== WHAT NEEDS TO BE DONE ==
Nothing but the data below, returned exactly, should appear in the answer.

Pixel coordinate grounding data
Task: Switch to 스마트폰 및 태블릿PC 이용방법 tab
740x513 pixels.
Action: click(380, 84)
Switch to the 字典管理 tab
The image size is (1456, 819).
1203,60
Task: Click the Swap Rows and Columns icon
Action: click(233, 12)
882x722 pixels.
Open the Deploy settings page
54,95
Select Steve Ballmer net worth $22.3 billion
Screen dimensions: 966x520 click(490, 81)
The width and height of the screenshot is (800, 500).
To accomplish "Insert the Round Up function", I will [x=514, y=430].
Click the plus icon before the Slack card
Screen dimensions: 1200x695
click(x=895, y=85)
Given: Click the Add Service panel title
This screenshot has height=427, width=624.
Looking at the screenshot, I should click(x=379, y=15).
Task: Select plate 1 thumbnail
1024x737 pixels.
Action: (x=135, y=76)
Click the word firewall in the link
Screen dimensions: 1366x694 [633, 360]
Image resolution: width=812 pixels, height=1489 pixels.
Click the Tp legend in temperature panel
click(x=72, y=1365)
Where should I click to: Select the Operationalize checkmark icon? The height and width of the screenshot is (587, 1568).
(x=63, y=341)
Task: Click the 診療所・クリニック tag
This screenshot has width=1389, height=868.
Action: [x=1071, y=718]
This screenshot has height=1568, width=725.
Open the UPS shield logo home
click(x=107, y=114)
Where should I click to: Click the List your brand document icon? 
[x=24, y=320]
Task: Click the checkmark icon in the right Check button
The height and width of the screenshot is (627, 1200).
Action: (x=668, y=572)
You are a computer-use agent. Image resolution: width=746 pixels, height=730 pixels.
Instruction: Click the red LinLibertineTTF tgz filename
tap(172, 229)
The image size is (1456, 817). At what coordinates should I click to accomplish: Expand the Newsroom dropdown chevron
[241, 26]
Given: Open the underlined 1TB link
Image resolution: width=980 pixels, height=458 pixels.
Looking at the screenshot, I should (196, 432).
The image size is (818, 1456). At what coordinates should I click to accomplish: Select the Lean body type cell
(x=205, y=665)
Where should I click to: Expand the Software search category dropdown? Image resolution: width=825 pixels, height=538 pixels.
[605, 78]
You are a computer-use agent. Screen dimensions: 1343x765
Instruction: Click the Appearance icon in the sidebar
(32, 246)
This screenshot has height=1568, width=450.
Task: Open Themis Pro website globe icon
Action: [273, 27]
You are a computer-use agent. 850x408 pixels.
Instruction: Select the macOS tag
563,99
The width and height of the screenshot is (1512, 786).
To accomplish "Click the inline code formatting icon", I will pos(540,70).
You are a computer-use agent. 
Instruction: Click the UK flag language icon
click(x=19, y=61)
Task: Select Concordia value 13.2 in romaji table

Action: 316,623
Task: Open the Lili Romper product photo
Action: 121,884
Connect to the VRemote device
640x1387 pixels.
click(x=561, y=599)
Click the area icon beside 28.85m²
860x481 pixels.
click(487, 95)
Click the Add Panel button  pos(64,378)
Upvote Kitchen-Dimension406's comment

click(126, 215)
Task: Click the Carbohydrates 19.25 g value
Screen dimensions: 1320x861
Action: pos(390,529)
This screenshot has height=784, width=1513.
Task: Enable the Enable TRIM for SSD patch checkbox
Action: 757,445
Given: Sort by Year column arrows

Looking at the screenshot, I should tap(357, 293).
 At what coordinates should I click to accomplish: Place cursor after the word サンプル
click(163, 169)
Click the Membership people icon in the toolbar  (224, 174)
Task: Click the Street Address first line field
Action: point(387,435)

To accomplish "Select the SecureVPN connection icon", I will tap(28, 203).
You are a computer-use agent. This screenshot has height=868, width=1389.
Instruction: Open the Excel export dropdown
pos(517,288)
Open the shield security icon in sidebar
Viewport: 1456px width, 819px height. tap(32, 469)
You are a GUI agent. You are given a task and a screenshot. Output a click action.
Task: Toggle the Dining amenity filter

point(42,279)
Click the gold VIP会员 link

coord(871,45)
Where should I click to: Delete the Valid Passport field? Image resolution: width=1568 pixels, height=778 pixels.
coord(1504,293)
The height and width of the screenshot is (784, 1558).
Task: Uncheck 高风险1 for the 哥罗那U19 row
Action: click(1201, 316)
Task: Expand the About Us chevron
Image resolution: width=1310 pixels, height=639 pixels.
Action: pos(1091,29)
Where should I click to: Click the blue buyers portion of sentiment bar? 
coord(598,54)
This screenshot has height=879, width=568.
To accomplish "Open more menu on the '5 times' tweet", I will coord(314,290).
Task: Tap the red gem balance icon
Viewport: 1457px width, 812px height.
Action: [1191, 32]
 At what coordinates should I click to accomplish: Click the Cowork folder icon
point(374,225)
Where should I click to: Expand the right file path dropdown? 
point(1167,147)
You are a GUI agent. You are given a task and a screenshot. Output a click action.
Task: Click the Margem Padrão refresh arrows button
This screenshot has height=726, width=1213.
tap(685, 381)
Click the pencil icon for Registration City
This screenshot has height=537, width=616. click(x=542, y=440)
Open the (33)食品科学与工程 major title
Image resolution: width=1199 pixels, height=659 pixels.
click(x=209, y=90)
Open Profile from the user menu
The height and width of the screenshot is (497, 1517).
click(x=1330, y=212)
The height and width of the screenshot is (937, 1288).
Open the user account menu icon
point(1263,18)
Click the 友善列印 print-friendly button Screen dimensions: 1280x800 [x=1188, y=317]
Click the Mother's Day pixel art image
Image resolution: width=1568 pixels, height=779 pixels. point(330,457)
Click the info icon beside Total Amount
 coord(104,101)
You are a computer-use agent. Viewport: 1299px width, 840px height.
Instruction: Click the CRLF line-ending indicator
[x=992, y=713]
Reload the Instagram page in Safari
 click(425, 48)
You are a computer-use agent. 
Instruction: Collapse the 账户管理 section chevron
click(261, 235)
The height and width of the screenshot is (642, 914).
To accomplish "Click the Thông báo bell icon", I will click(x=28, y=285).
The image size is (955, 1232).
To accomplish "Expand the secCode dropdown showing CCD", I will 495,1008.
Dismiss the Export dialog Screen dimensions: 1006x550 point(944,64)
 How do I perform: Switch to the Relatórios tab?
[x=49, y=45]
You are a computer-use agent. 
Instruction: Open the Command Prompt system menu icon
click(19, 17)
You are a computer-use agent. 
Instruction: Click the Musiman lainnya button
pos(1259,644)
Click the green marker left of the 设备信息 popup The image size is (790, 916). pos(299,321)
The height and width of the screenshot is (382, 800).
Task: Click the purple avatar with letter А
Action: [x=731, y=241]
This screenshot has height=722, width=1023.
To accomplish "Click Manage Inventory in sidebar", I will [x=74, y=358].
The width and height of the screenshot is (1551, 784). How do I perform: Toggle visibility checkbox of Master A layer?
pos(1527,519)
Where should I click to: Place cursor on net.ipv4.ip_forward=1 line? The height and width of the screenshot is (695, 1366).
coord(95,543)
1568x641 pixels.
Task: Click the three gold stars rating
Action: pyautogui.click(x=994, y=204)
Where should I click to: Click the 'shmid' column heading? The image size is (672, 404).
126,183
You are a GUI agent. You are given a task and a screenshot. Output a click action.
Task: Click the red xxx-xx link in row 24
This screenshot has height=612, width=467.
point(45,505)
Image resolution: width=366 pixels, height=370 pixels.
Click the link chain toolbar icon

== THE COMPLETED TASK ==
Task: Switch to 스마트폰 및 태블릿PC 이용방법 tab
740x513 pixels.
Action: click(380, 84)
Switch to the 字典管理 tab
The image size is (1456, 819).
1203,60
Task: Click the Swap Rows and Columns icon
Action: click(233, 12)
882x722 pixels.
Open the Deploy settings page
54,95
Select Steve Ballmer net worth $22.3 billion
Screen dimensions: 966x520 click(490, 81)
The width and height of the screenshot is (800, 500).
To accomplish "Insert the Round Up function", I will [x=514, y=430].
Click the plus icon before the Slack card
Screen dimensions: 1200x695
click(x=895, y=85)
Given: Click the Add Service panel title
This screenshot has height=427, width=624.
Looking at the screenshot, I should click(x=379, y=15).
Task: Select plate 1 thumbnail
1024x737 pixels.
Action: (x=135, y=76)
Click the word firewall in the link
Screen dimensions: 1366x694 [633, 360]
Image resolution: width=812 pixels, height=1489 pixels.
Click the Tp legend in temperature panel
click(x=72, y=1365)
Where should I click to: Select the Operationalize checkmark icon? The height and width of the screenshot is (587, 1568).
(x=63, y=341)
Task: Click the 診療所・クリニック tag
This screenshot has width=1389, height=868.
Action: [x=1071, y=718]
This screenshot has height=1568, width=725.
Open the UPS shield logo home
click(x=107, y=114)
Where should I click to: Click the List your brand document icon? 
[x=24, y=320]
Task: Click the checkmark icon in the right Check button
The height and width of the screenshot is (627, 1200).
Action: (x=668, y=572)
You are a computer-use agent. Image resolution: width=746 pixels, height=730 pixels.
Instruction: Click the red LinLibertineTTF tgz filename
tap(172, 229)
The image size is (1456, 817). At what coordinates should I click to accomplish: Expand the Newsroom dropdown chevron
[241, 26]
Given: Open the underlined 1TB link
Image resolution: width=980 pixels, height=458 pixels.
Looking at the screenshot, I should (196, 432).
The image size is (818, 1456). At what coordinates should I click to accomplish: Select the Lean body type cell
(x=205, y=665)
Where should I click to: Expand the Software search category dropdown? Image resolution: width=825 pixels, height=538 pixels.
[605, 78]
You are a computer-use agent. Screen dimensions: 1343x765
Instruction: Click the Appearance icon in the sidebar
(32, 246)
This screenshot has height=1568, width=450.
Task: Open Themis Pro website globe icon
Action: [273, 27]
You are a computer-use agent. 850x408 pixels.
Instruction: Select the macOS tag
563,99
The width and height of the screenshot is (1512, 786).
To accomplish "Click the inline code formatting icon", I will pos(540,70).
You are a computer-use agent. 
Instruction: Click the UK flag language icon
click(x=19, y=61)
Task: Select Concordia value 13.2 in romaji table

Action: 316,623
Task: Open the Lili Romper product photo
Action: 121,884
Connect to the VRemote device
640x1387 pixels.
click(x=561, y=599)
Click the area icon beside 28.85m²
860x481 pixels.
click(487, 95)
Click the Add Panel button  pos(64,378)
Upvote Kitchen-Dimension406's comment

click(126, 215)
Task: Click the Carbohydrates 19.25 g value
Screen dimensions: 1320x861
Action: pos(390,529)
This screenshot has height=784, width=1513.
Task: Enable the Enable TRIM for SSD patch checkbox
Action: 757,445
Given: Sort by Year column arrows

Looking at the screenshot, I should tap(357, 293).
 At what coordinates should I click to accomplish: Place cursor after the word サンプル
click(163, 169)
Click the Membership people icon in the toolbar  (224, 174)
Task: Click the Street Address first line field
Action: point(387,435)

To accomplish "Select the SecureVPN connection icon", I will tap(28, 203).
You are a computer-use agent. This screenshot has height=868, width=1389.
Instruction: Open the Excel export dropdown
pos(517,288)
Open the shield security icon in sidebar
Viewport: 1456px width, 819px height. tap(32, 469)
You are a GUI agent. You are given a task and a screenshot. Output a click action.
Task: Toggle the Dining amenity filter

point(42,279)
Click the gold VIP会员 link

coord(871,45)
Where should I click to: Delete the Valid Passport field? Image resolution: width=1568 pixels, height=778 pixels.
coord(1504,293)
The height and width of the screenshot is (784, 1558).
Task: Uncheck 高风险1 for the 哥罗那U19 row
Action: click(1201, 316)
Task: Expand the About Us chevron
Image resolution: width=1310 pixels, height=639 pixels.
Action: pos(1091,29)
Where should I click to: Click the blue buyers portion of sentiment bar? 
coord(598,54)
This screenshot has height=879, width=568.
To accomplish "Open more menu on the '5 times' tweet", I will coord(314,290).
Task: Tap the red gem balance icon
Viewport: 1457px width, 812px height.
Action: [1191, 32]
 At what coordinates should I click to accomplish: Click the Cowork folder icon
point(374,225)
Where should I click to: Expand the right file path dropdown? 
point(1167,147)
You are a GUI agent. You are given a task and a screenshot. Output a click action.
Task: Click the Margem Padrão refresh arrows button
This screenshot has height=726, width=1213.
tap(685, 381)
Click the pencil icon for Registration City
This screenshot has height=537, width=616. click(x=542, y=440)
Open the (33)食品科学与工程 major title
Image resolution: width=1199 pixels, height=659 pixels.
click(x=209, y=90)
Open Profile from the user menu
The height and width of the screenshot is (497, 1517).
click(x=1330, y=212)
The height and width of the screenshot is (937, 1288).
Open the user account menu icon
point(1263,18)
Click the 友善列印 print-friendly button Screen dimensions: 1280x800 [x=1188, y=317]
Click the Mother's Day pixel art image
Image resolution: width=1568 pixels, height=779 pixels. point(330,457)
Click the info icon beside Total Amount
 coord(104,101)
You are a computer-use agent. Viewport: 1299px width, 840px height.
Instruction: Click the CRLF line-ending indicator
[x=992, y=713]
Reload the Instagram page in Safari
 click(425, 48)
You are a computer-use agent. 
Instruction: Collapse the 账户管理 section chevron
click(261, 235)
The height and width of the screenshot is (642, 914).
To accomplish "Click the Thông báo bell icon", I will click(x=28, y=285).
The image size is (955, 1232).
To accomplish "Expand the secCode dropdown showing CCD", I will 495,1008.
Dismiss the Export dialog Screen dimensions: 1006x550 point(944,64)
 How do I perform: Switch to the Relatórios tab?
[x=49, y=45]
You are a computer-use agent. 
Instruction: Open the Command Prompt system menu icon
click(19, 17)
You are a computer-use agent. 
Instruction: Click the Musiman lainnya button
pos(1259,644)
Click the green marker left of the 设备信息 popup The image size is (790, 916). pos(299,321)
The height and width of the screenshot is (382, 800).
Task: Click the purple avatar with letter А
Action: [x=731, y=241]
This screenshot has height=722, width=1023.
To accomplish "Click Manage Inventory in sidebar", I will [x=74, y=358].
The width and height of the screenshot is (1551, 784). How do I perform: Toggle visibility checkbox of Master A layer?
pos(1527,519)
Where should I click to: Place cursor on net.ipv4.ip_forward=1 line? The height and width of the screenshot is (695, 1366).
coord(95,543)
1568x641 pixels.
Task: Click the three gold stars rating
Action: pyautogui.click(x=994, y=204)
Where should I click to: Click the 'shmid' column heading? The image size is (672, 404).
126,183
You are a GUI agent. You are given a task and a screenshot. Output a click action.
Task: Click the red xxx-xx link in row 24
This screenshot has height=612, width=467.
point(45,505)
Image resolution: width=366 pixels, height=370 pixels.
Click the link chain toolbar icon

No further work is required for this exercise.